- **TASK GOAL**
The answer should be one number only, namely how many lines of the records hold the word "الطاقة".

- **RECORD EXCERPTS**

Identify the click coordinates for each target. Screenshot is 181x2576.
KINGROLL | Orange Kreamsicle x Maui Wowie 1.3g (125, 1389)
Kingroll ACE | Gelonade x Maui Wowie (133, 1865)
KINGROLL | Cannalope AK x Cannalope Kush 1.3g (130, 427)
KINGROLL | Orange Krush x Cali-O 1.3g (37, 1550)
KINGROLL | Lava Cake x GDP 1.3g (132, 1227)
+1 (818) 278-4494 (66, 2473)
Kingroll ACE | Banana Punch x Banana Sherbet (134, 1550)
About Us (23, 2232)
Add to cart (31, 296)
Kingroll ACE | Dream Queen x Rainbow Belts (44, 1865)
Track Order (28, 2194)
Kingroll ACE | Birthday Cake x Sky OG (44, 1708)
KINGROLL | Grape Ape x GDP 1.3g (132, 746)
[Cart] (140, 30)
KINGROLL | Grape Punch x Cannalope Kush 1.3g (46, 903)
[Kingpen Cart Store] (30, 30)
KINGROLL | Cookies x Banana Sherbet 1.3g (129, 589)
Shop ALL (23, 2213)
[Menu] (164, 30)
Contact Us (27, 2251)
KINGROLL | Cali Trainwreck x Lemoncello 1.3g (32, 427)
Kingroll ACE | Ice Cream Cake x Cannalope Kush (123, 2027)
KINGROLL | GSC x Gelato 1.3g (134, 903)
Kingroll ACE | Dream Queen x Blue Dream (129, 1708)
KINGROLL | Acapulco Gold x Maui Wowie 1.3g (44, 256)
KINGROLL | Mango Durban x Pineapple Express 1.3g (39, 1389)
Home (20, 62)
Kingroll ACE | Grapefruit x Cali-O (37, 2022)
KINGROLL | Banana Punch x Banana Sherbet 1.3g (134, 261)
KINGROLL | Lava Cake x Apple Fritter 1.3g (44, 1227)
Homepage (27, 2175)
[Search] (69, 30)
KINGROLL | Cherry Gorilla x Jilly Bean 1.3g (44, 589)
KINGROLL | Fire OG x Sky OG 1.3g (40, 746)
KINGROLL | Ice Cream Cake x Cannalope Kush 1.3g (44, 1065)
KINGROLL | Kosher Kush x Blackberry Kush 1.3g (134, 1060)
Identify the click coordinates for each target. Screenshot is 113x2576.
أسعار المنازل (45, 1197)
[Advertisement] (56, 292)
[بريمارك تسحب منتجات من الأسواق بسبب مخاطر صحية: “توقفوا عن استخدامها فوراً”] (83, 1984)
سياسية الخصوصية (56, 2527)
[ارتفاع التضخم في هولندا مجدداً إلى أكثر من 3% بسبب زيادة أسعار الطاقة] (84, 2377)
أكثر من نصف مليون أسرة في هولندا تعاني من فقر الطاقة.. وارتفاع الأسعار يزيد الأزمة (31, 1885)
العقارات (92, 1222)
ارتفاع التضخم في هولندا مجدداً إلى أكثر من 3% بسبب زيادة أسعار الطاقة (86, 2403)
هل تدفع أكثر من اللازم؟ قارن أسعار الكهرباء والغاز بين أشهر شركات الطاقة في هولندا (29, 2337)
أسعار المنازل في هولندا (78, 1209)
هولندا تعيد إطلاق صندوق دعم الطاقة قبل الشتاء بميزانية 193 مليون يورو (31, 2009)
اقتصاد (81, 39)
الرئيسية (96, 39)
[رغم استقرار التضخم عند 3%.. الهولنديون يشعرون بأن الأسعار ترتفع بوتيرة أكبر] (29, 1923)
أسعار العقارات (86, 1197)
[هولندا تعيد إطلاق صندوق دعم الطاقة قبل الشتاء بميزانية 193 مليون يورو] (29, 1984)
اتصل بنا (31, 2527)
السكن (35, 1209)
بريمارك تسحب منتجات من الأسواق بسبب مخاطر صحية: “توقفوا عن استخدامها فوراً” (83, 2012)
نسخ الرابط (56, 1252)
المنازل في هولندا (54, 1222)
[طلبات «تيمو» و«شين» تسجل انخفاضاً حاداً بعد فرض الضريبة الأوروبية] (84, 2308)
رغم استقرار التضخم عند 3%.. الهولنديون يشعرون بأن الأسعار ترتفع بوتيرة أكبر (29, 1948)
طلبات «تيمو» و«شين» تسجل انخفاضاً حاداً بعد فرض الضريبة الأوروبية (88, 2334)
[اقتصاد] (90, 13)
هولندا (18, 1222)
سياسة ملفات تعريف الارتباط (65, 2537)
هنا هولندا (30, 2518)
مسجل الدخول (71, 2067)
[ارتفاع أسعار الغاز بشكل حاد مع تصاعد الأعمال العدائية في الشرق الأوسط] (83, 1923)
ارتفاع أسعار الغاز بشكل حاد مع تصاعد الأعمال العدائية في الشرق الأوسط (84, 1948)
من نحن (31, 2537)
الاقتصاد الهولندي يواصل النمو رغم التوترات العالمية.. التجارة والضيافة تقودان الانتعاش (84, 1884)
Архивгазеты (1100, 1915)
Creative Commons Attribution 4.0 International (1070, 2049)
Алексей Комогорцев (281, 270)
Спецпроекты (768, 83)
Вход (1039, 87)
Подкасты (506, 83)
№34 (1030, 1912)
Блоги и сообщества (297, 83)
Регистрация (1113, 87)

- **TASK SOLUTION**
6